A recent Gallup poll found that American workers who are engaged in their work and workplace are more likely to report a healthier lifestyle than their counterparts who are not engaged or who are actively disengaged.

In the study published earlier this year, Gallup, the global consulting group famous for its political polling, found that engaged employees eat healthier, exercise more frequently, and consume more fruits and vegetables.

The results, based on telephone interviews with a random sample of 353,563 adults living in all 50 U.S. states, found that 54 percent of engaged employees exercise at least 30 minutes a day, three days a week vs. 45 percent of actively disengaged employees. The study also found that 47 percent of engaged employees eat five servings of fruits or vegetables five days a week vs. 41 percent for actively disengaged employees.

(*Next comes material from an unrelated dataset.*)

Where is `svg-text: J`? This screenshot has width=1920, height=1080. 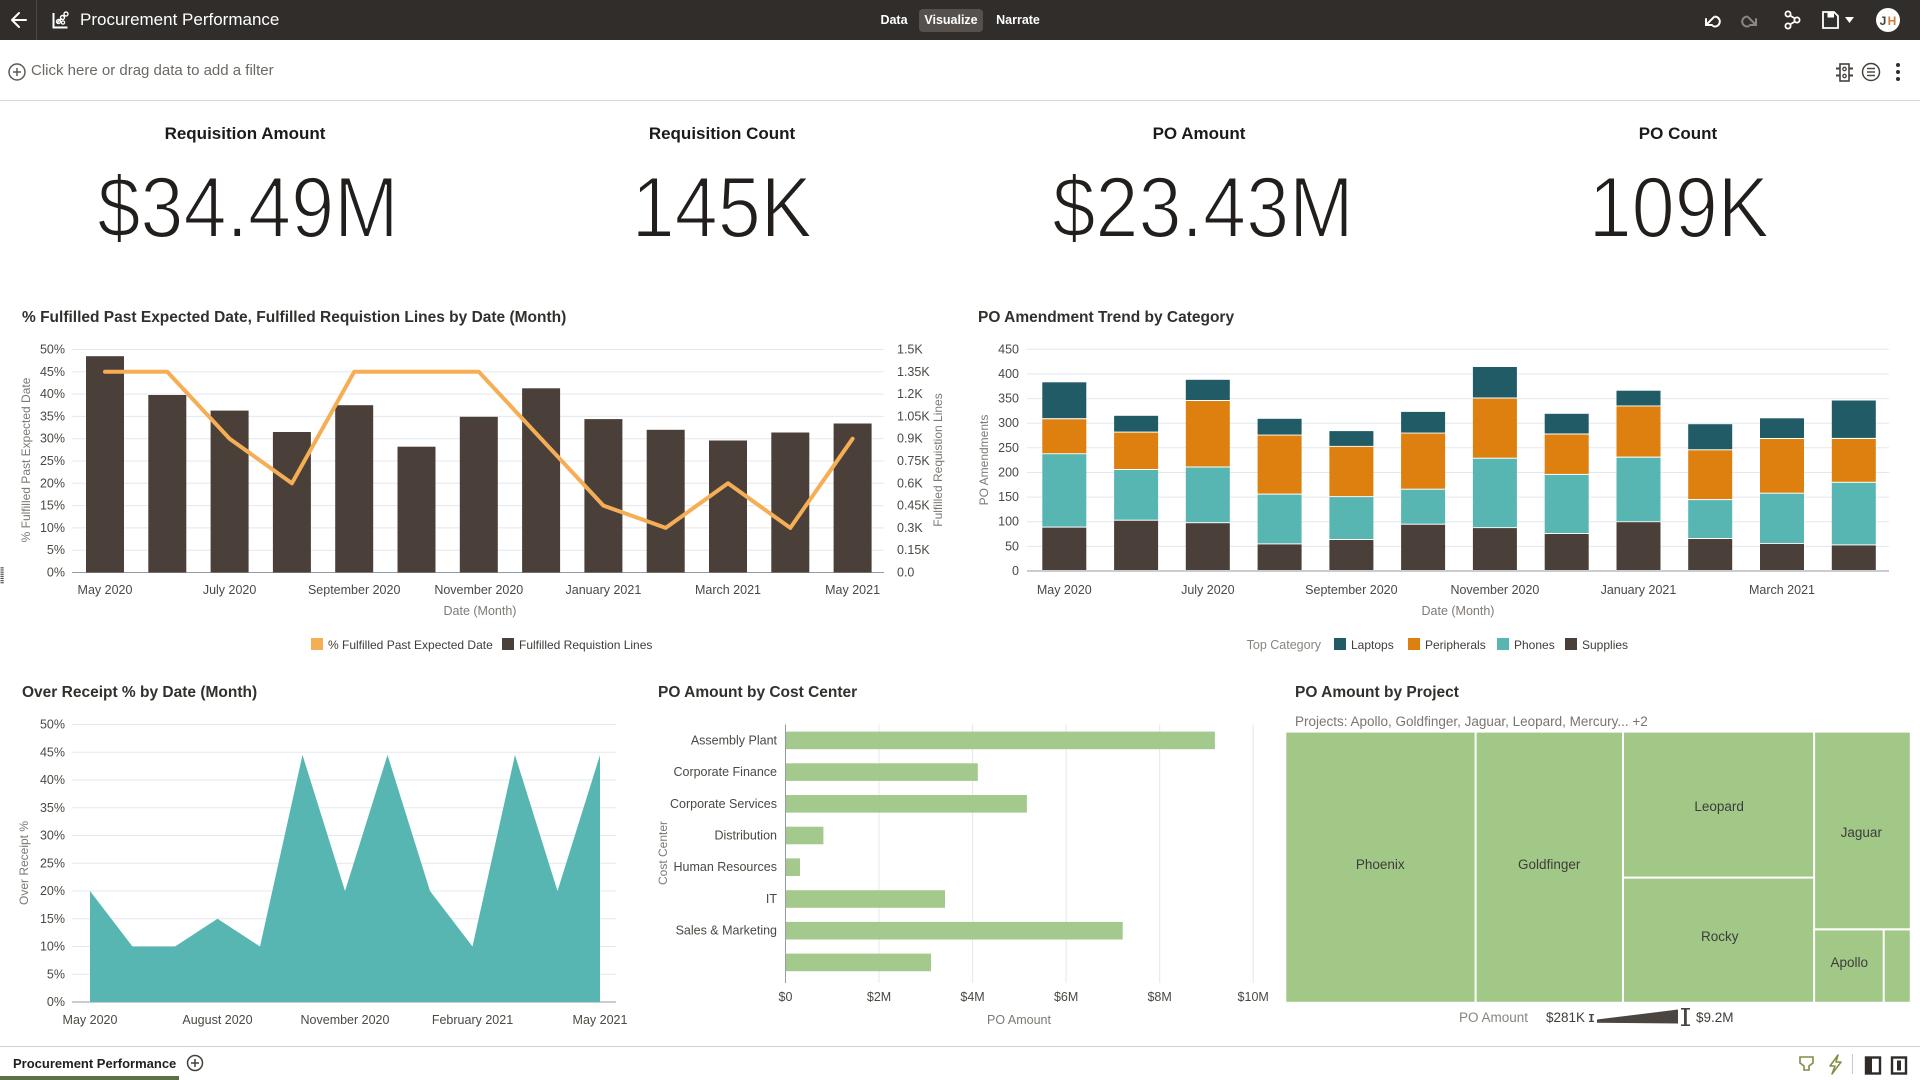 svg-text: J is located at coordinates (1884, 21).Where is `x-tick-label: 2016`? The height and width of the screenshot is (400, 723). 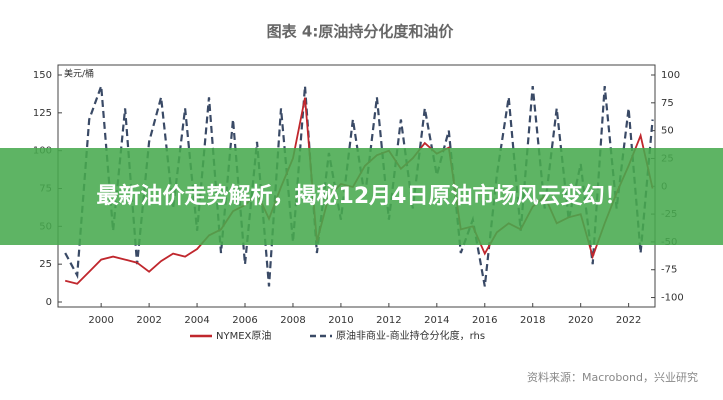
x-tick-label: 2016 is located at coordinates (484, 320).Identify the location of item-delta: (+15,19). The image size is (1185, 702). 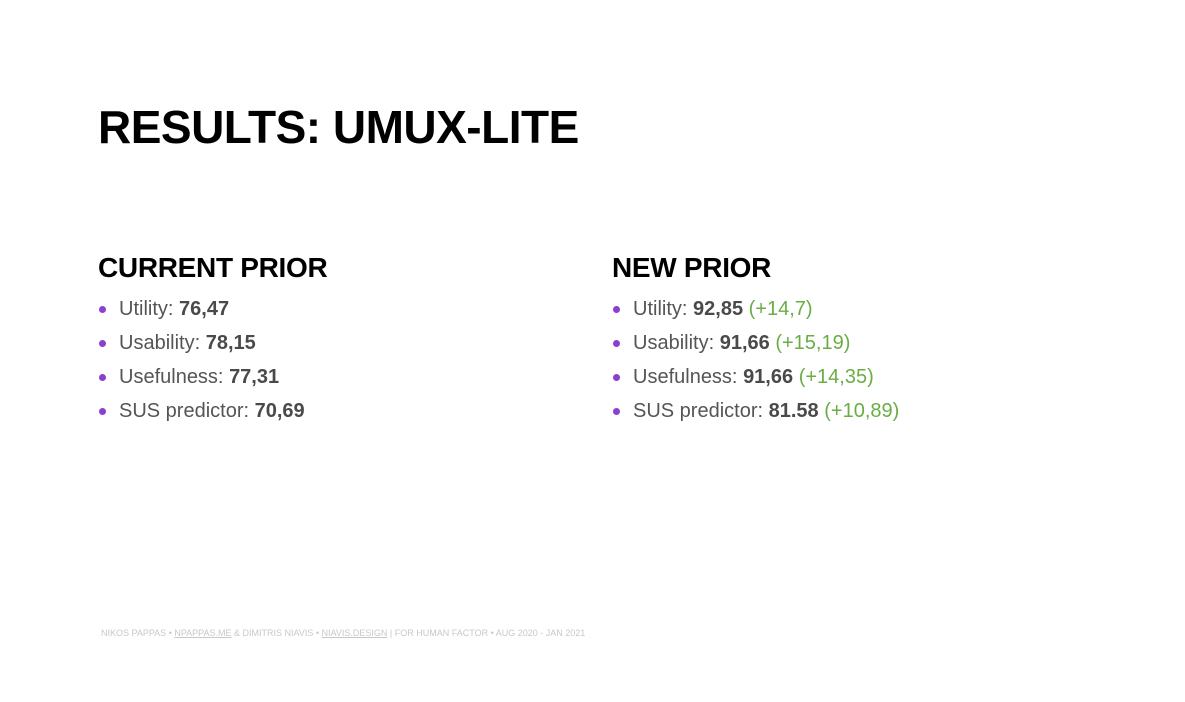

Gallup’s employee engagement index is on actionable workplace elements with linkages to performance outcomes, including productivity, customer service, quality, retention, safety, and profit. According to Gallup’s definitions, engaged employees are deeply involved in and enthusiastic about their work. Those who are not engaged may be satisfied, but are not emotionally connected to their workplaces and are less likely to put in discretionary effort. Employees who are actively disengaged are emotionally disconnected from their work and workplace and jeopardize their teams’ performance.

Gallup’s research previously found that employee engagement is positively correlated with better health — engaged workers are less likely to be obese and to have chronic diseases.

Here’s the part we found most interesting. Separate Gallup research found that engaged employees were 21 percent more likely than actively disengaged employees to be involved in wellness programs offered by their company. According to Gallup, this finding is consistent across age, BMI groups (normal, overweight, and obese), and among people with or without chronic diseases.

Since engaged employees are more likely to lead a healthy lifestyle, as Gallup points out, workplaces that actively improve engagement may end up seeing an added benefit of better employee health — the potential benefits of which include reducing healthcare costs for a company in the long term and increasing energy and productivity in the near future.

That all ties into everything we do here at Marathon Health. We are engagement specialists and come into this equation from the other side of the spectrum. We provide a holistic approach to an employee’s health and well-being. We inspire employees to lead healthier and more productive lives, which makes them more engaged by Gallup’s definition in the long run.